DEA2 Archives Exhibition and Virtual Conference
The recent unveilings of digital archives--the Emily Dickinson Collection produced and hosted by Amherst College and the Emily Dickinson Archive produced and hosted by the Houghton Library and Harvard University Press--have stirred up a new iteration of an old conversation within Dickinson studies. While the old conversation used to be concerned with who edited and published the work in print, we are now finally at a point where the work is being presented digitally (and multiply) in its manuscript form. But questions of editors and editions in Dickinson studies do not go away so easily. Since Dickinson’s work has always-already been edited and organized by outside hands, questions of structure and boundaries (themes we can often find within the writing itself) must repeatedly be asked—even when we think we are looking at the manuscripts alone. Digital archives remind us that no archive is a neutral space and that questions of curation and organization remain alive in our analyses of them. Dickinson’s work reminds us again and again that concrete notions of biography, genre, order, and other categories archives both rely upon and influence are fluid. This newest combination of the perpetually unorganizable Dickinson oeuvre and the stubbornly organized archive provides us with an open space for fresh conversation around Dickinson and the Archive.

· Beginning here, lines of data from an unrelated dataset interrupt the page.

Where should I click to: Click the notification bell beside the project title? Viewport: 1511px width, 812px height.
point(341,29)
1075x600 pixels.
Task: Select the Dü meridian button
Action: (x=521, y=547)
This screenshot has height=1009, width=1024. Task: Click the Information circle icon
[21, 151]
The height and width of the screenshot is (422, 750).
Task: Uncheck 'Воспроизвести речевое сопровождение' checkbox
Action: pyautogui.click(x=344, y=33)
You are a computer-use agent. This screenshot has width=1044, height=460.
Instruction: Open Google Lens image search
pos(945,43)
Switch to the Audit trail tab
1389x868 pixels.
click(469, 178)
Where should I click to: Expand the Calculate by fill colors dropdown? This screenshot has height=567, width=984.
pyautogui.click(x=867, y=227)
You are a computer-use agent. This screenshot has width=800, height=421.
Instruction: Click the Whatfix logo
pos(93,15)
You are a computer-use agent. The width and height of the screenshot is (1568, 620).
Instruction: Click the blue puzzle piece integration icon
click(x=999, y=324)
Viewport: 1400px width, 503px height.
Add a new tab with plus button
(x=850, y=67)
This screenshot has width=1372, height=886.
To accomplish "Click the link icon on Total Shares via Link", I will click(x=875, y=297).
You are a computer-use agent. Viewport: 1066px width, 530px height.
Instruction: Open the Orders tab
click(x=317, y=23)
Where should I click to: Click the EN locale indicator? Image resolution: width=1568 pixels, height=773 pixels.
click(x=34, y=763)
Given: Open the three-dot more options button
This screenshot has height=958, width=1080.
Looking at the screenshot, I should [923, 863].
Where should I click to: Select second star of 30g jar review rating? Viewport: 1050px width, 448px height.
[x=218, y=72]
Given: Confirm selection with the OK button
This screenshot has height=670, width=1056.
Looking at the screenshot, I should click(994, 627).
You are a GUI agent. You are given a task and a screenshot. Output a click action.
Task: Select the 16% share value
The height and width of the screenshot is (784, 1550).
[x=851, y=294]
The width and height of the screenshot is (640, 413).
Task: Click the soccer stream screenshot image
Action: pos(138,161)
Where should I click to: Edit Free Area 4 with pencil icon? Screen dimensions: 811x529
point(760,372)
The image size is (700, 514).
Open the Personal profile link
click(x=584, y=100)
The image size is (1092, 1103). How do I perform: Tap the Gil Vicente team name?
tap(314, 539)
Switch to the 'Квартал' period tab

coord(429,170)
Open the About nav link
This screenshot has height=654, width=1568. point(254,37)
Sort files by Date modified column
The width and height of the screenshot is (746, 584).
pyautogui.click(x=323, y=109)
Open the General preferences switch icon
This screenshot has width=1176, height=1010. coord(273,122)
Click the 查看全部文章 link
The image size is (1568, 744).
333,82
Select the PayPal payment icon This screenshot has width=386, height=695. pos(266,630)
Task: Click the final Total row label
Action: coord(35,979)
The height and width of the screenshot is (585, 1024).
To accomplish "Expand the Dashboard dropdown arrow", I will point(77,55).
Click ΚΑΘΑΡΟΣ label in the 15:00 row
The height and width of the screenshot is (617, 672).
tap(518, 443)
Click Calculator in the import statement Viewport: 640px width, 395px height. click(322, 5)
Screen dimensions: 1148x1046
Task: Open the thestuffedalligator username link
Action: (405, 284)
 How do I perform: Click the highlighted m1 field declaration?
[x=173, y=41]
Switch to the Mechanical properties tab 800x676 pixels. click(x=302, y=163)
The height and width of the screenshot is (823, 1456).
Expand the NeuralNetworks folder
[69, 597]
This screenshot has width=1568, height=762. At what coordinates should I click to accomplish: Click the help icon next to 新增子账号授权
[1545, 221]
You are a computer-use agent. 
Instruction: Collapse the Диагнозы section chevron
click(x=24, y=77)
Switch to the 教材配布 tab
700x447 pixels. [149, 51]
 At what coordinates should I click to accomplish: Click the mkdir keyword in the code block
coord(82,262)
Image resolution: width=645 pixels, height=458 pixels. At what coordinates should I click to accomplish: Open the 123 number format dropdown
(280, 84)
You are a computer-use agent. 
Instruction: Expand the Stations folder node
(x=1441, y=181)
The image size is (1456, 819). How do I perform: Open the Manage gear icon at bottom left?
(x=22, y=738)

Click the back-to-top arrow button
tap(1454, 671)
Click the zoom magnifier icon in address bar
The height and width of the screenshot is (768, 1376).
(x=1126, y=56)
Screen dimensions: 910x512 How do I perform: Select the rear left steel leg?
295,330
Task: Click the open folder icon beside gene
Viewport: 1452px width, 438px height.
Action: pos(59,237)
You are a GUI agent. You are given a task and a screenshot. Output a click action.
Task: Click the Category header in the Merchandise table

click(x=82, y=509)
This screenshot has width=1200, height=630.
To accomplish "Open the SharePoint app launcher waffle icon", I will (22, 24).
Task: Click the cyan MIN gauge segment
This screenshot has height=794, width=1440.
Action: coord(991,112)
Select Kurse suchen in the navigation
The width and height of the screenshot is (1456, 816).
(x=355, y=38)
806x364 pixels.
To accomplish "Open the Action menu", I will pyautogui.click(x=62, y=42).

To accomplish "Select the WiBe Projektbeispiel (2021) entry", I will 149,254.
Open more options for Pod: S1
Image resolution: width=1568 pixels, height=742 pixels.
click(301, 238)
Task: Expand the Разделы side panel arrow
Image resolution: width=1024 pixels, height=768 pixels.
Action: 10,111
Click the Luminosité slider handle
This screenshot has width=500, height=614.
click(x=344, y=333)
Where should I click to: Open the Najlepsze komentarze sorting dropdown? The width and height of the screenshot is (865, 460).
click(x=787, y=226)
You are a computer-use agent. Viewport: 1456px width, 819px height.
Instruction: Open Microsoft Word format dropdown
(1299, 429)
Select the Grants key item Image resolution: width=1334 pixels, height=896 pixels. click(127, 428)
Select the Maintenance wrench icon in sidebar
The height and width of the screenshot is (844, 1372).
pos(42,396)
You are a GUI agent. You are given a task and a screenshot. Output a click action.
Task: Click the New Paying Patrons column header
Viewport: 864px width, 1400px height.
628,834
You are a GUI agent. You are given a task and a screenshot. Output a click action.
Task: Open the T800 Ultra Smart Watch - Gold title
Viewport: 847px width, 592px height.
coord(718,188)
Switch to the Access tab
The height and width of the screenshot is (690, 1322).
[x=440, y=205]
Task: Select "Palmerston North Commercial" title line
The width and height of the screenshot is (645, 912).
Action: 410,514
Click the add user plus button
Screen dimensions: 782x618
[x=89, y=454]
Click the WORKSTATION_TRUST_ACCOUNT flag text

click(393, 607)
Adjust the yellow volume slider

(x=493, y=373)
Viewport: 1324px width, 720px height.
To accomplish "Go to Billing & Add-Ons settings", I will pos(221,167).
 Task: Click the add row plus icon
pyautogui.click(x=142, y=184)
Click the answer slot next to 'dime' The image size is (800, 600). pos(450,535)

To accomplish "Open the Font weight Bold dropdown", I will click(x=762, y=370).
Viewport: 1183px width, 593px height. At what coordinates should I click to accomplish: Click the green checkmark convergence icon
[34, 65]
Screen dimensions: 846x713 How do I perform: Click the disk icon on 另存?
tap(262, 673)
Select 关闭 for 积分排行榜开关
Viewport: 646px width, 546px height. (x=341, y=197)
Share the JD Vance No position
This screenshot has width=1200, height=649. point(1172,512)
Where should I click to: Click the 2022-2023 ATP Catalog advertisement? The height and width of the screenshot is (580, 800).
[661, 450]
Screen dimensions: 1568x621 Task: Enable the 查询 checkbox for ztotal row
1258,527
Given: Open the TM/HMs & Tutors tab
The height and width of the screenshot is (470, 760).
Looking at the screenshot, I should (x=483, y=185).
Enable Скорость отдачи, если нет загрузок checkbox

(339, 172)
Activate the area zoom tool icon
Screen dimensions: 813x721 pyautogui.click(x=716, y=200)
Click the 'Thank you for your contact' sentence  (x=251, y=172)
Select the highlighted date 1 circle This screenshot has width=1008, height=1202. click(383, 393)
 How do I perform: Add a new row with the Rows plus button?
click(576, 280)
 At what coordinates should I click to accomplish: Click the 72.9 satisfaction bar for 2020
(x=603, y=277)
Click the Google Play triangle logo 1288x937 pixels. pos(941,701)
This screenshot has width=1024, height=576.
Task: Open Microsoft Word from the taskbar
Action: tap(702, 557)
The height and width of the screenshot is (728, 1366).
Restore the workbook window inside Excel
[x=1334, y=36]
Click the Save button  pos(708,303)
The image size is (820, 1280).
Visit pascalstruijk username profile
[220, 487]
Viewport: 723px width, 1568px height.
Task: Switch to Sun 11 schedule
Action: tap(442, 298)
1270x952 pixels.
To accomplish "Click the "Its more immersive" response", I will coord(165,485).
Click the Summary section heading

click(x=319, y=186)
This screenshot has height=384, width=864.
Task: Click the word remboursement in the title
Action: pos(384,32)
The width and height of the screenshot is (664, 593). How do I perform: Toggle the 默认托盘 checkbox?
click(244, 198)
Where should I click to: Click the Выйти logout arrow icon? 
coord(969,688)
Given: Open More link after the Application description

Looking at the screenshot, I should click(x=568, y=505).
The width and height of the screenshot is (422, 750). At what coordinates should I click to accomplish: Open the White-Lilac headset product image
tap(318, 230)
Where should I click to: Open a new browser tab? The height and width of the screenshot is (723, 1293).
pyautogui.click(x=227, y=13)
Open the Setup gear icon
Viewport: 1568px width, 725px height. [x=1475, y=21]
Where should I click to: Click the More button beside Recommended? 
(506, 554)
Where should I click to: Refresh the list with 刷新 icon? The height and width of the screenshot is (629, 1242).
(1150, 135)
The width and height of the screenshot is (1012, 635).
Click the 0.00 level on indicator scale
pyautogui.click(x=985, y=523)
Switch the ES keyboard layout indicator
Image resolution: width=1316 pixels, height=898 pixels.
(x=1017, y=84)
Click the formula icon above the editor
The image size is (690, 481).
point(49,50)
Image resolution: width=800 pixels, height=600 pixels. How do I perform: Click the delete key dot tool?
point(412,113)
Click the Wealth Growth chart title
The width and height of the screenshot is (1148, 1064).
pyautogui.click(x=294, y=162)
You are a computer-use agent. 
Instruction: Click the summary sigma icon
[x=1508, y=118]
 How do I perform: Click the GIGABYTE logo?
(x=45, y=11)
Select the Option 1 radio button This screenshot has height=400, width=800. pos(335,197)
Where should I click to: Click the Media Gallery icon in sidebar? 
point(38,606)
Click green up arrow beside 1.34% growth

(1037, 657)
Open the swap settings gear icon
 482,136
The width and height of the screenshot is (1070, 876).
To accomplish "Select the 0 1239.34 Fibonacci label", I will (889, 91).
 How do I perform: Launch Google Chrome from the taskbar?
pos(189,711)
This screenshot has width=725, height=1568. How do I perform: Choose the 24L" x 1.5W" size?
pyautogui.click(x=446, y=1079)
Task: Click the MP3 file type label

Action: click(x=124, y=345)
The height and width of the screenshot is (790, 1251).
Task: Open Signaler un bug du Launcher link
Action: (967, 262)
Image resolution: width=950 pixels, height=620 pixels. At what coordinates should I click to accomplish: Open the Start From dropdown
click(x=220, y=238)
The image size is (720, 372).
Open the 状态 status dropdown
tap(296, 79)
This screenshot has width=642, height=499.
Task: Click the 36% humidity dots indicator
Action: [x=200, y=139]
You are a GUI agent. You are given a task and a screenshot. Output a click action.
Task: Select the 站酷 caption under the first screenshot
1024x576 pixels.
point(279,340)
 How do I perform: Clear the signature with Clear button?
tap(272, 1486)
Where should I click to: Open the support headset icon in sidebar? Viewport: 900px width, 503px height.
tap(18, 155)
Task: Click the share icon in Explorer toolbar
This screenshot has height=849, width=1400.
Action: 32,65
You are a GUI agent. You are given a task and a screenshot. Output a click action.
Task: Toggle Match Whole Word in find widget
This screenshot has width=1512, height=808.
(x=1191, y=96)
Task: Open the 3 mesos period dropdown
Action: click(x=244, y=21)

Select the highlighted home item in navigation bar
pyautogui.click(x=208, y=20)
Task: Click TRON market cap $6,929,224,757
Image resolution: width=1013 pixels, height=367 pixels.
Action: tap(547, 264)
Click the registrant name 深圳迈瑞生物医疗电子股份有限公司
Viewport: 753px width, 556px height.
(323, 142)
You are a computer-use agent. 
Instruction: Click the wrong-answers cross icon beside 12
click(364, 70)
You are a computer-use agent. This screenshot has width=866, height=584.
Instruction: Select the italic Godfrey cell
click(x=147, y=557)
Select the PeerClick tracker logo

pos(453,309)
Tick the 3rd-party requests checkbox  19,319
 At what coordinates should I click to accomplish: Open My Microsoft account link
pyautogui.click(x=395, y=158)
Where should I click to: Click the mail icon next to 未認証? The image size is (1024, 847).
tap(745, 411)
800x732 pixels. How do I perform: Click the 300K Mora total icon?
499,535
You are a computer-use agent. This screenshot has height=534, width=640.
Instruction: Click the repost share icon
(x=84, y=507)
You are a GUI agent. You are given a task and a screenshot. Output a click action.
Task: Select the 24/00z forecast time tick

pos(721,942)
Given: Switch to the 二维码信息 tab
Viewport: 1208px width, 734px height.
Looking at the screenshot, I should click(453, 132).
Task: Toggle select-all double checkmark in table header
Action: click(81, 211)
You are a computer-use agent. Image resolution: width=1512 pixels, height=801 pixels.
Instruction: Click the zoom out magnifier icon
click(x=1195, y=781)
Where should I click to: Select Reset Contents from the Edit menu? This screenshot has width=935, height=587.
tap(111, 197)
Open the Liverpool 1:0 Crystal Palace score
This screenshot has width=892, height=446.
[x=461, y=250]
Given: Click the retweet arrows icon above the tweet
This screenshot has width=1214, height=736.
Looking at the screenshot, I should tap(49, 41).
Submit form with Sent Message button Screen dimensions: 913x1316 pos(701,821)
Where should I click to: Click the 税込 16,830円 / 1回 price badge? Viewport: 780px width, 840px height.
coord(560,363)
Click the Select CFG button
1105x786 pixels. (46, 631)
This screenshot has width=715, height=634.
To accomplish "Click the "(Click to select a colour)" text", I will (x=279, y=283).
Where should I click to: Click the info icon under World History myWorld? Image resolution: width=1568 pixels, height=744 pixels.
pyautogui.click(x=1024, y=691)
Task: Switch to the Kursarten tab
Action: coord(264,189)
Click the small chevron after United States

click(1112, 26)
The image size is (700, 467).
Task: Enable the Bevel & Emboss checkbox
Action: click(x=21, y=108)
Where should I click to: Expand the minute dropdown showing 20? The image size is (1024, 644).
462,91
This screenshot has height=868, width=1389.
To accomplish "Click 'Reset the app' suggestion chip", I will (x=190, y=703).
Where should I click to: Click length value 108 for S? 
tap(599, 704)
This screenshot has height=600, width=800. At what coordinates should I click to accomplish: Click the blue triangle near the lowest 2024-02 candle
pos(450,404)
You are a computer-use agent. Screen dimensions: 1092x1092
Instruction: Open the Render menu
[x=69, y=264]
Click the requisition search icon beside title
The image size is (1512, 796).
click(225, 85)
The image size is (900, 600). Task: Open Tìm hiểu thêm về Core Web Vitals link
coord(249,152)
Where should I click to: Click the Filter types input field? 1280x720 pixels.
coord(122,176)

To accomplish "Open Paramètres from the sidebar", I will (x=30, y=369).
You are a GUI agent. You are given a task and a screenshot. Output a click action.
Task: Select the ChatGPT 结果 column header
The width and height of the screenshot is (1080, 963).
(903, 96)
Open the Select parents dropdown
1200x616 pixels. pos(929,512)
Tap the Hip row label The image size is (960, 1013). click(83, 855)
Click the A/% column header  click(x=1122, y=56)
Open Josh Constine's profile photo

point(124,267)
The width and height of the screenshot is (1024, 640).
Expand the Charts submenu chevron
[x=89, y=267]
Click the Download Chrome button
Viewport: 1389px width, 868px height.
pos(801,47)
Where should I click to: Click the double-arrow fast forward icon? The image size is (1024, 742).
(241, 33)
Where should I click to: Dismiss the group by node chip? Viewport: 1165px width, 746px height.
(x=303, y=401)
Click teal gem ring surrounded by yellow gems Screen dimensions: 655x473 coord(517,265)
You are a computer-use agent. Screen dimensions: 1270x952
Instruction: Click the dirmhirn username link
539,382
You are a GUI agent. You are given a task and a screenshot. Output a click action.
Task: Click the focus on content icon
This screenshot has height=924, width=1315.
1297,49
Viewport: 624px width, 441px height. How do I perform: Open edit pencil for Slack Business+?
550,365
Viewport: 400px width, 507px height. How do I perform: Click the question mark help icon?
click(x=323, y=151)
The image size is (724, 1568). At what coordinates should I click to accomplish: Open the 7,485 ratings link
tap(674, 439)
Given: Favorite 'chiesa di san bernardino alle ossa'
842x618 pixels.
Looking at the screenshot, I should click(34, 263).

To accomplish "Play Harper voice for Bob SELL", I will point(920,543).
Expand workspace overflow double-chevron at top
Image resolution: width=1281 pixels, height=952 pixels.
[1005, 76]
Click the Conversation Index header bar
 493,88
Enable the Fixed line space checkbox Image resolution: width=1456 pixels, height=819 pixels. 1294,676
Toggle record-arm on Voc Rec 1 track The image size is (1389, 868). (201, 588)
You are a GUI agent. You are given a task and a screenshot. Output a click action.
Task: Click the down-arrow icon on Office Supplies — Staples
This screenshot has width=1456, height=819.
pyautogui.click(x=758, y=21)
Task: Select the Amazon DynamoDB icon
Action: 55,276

The DEA invites essays and commentaries on these new digital archives and on the force of the Archive itself. We solicit responses (written or otherwise) from Dickinson scholars, Archive scholars, archivists, teachers, readers and anyone else curious and invested in the messy body of work we’ve come to know as Emily Dickinson’s.
Because this is a virtual conference online, we are not bounds by dates or geography. Any interested reader can comment at any time. We welcome your participation!